**JOB**. Please show each line in the rows below that contains the string "data", treating uppercase and lowercase as different.
**** EXTRACTED MATERIAL ****
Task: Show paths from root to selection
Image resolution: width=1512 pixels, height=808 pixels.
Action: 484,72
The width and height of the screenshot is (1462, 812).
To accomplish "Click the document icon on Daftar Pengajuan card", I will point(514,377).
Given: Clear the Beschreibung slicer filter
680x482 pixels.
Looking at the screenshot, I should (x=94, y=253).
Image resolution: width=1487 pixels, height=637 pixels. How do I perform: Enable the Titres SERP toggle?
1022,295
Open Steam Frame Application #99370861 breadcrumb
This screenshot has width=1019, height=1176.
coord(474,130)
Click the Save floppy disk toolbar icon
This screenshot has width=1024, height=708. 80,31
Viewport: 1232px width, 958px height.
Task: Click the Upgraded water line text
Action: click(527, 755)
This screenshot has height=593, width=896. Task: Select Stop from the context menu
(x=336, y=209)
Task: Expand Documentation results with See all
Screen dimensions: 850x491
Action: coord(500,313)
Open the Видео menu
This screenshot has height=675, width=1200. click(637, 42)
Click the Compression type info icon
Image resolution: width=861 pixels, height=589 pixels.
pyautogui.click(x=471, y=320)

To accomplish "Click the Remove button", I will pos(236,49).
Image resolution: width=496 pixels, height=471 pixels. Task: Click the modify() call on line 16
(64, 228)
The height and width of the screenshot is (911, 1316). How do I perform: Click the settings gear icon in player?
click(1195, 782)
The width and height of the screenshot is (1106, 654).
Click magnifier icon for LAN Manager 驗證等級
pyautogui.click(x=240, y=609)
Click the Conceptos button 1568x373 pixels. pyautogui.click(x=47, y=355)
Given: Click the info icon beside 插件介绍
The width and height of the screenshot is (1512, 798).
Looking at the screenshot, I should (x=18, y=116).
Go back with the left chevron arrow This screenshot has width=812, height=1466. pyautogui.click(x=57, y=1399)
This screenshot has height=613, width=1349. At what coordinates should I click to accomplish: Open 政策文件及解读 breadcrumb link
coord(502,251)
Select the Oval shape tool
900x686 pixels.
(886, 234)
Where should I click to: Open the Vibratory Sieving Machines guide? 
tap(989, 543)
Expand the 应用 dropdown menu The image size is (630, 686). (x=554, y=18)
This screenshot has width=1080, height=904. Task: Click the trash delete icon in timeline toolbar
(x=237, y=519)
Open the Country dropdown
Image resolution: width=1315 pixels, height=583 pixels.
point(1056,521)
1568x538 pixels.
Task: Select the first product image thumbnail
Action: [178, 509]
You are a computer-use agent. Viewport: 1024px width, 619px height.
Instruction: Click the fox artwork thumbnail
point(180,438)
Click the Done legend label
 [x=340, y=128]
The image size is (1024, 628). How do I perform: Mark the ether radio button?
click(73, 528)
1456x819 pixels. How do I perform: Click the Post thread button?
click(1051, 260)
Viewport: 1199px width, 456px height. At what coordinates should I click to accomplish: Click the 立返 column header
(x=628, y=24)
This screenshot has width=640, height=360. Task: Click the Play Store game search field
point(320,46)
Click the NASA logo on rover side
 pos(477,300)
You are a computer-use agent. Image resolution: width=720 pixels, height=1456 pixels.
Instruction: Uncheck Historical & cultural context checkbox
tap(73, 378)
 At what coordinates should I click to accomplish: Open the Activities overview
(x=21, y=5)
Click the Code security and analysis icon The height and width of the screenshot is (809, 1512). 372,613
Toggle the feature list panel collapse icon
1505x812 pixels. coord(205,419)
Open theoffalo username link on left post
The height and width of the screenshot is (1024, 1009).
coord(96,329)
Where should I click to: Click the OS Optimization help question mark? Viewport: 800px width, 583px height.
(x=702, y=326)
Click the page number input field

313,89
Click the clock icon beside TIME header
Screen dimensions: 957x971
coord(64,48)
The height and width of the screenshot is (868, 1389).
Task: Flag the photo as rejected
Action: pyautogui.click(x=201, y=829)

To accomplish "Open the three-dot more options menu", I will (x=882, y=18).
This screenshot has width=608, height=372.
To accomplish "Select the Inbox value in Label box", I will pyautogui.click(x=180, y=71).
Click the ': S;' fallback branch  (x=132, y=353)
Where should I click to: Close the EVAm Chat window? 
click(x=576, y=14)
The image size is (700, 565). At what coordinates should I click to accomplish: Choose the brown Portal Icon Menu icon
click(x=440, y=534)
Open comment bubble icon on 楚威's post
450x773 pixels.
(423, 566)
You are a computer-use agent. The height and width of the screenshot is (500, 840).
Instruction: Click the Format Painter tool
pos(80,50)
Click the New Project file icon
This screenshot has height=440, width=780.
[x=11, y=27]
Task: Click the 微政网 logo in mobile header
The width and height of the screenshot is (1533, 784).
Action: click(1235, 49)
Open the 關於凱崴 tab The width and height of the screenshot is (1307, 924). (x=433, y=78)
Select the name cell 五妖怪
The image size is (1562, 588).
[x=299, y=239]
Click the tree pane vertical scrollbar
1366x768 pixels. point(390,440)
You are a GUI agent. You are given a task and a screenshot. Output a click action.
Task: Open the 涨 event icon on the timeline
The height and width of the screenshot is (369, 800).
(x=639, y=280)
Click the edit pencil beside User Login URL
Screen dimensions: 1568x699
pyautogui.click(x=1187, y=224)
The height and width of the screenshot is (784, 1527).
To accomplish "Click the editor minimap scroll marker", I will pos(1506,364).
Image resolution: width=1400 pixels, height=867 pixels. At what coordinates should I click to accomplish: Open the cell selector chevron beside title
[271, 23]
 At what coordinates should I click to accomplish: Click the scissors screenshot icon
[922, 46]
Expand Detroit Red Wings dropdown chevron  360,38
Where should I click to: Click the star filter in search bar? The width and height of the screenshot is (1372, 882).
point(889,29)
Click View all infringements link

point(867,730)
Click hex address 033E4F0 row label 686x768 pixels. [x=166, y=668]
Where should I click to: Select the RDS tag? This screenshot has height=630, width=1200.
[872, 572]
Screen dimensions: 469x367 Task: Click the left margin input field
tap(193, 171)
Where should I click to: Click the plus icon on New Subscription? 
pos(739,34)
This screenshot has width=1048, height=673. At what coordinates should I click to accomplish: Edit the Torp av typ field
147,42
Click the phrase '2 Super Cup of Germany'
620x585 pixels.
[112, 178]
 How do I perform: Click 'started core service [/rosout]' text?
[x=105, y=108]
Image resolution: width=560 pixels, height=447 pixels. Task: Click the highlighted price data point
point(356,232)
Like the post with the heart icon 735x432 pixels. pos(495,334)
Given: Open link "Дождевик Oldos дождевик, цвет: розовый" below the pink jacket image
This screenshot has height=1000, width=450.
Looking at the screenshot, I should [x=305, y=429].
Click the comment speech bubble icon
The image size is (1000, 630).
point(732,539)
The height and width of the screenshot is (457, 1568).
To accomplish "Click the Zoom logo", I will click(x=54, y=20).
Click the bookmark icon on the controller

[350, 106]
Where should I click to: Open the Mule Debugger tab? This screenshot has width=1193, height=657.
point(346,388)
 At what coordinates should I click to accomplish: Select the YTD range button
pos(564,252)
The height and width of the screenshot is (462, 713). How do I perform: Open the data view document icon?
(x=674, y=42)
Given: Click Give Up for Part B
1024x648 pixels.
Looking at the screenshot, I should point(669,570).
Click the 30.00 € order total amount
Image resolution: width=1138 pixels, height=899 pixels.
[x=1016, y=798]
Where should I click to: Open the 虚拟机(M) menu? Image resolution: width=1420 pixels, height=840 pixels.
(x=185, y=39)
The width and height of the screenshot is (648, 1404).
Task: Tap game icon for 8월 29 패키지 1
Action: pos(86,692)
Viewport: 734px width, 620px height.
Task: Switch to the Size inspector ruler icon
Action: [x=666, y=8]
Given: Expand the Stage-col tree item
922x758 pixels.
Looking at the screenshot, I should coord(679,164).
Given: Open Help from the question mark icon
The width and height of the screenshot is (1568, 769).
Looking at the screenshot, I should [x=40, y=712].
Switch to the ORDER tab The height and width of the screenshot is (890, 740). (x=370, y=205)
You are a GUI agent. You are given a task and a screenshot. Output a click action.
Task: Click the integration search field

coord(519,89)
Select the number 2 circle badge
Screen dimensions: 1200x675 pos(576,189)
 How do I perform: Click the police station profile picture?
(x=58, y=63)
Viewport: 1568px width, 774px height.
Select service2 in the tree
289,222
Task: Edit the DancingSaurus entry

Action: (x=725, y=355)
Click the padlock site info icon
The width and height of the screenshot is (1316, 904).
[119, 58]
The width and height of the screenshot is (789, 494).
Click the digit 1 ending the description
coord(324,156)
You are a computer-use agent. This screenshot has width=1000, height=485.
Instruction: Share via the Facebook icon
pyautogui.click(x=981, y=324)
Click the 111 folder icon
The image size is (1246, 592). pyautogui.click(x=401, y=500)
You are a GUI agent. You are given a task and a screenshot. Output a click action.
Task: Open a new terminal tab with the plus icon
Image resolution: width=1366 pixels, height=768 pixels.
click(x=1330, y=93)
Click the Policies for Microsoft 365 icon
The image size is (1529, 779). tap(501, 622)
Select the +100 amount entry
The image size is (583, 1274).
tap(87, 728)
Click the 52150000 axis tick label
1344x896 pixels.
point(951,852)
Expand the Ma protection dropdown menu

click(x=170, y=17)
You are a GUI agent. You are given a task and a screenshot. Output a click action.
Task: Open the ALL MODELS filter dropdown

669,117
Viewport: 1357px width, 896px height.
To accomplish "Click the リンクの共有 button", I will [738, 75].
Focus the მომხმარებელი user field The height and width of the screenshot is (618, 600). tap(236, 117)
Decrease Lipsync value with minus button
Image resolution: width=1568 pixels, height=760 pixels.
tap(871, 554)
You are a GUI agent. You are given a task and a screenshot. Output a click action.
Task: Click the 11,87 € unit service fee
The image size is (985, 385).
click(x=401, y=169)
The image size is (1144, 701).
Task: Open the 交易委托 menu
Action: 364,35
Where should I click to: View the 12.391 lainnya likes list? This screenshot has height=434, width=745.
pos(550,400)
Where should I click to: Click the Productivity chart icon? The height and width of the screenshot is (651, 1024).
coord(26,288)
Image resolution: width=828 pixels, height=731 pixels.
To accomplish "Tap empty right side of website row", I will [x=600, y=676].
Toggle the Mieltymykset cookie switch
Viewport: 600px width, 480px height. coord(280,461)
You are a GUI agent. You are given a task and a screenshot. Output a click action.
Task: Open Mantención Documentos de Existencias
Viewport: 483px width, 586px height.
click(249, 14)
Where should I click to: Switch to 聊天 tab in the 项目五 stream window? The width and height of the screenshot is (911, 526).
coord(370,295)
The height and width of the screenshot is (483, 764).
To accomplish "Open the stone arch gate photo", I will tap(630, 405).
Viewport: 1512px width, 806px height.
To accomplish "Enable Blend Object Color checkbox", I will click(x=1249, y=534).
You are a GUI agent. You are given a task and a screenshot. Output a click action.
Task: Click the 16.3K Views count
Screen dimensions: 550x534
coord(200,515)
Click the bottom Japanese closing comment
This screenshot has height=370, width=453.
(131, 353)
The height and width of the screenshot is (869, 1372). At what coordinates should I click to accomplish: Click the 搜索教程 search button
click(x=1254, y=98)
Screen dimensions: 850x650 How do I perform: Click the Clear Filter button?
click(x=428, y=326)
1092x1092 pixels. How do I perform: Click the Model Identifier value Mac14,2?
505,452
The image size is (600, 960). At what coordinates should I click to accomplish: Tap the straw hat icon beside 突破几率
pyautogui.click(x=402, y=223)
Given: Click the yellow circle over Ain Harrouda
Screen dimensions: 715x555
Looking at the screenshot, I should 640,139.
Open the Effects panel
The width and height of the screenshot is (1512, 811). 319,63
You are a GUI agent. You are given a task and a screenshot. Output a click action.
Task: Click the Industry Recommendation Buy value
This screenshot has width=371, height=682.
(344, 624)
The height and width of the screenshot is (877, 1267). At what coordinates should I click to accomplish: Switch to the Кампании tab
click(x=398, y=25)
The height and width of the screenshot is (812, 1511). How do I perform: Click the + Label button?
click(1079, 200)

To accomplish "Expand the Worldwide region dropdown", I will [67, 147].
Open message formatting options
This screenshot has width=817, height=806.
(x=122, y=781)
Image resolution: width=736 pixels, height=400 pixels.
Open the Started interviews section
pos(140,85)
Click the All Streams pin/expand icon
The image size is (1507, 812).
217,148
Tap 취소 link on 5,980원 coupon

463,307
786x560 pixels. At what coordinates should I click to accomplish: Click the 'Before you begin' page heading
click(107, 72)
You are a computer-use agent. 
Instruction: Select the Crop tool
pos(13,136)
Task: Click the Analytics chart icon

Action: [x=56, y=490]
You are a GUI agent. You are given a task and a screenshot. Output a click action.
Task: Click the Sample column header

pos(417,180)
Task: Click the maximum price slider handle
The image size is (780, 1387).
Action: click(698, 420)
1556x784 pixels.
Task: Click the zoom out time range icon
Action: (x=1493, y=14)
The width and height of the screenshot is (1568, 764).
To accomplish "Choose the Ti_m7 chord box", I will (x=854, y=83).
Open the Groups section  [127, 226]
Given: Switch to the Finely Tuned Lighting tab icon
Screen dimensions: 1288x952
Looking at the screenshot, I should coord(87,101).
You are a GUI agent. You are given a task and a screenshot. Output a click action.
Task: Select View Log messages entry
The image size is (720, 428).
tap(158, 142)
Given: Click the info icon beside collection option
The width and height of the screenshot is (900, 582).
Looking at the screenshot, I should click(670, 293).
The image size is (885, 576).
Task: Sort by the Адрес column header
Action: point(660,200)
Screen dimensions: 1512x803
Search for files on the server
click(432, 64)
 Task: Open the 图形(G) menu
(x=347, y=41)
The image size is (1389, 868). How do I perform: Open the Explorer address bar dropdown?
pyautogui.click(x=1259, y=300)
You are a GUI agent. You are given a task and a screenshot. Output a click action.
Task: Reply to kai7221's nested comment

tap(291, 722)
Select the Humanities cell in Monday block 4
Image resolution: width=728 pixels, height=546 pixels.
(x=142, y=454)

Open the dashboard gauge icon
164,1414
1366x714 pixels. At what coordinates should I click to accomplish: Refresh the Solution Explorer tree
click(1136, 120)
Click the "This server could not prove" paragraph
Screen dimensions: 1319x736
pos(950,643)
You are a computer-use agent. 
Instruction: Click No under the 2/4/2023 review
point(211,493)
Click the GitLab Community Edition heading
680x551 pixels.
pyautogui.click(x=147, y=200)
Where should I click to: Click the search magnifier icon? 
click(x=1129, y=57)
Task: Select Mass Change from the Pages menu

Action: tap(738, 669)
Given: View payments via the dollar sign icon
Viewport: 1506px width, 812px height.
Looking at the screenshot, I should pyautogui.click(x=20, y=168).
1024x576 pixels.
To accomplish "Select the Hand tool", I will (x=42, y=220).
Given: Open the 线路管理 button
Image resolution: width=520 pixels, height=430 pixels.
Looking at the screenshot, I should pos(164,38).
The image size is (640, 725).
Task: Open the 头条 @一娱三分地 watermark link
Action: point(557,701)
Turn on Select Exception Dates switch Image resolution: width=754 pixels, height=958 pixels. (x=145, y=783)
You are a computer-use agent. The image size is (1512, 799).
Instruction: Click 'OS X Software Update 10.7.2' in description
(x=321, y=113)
****
**THE RESULT**.
Image resolution: width=560 pixels, height=447 pixels. Task: Click the highlighted price data point
The height and width of the screenshot is (462, 713). How do I perform: Open the data view document icon?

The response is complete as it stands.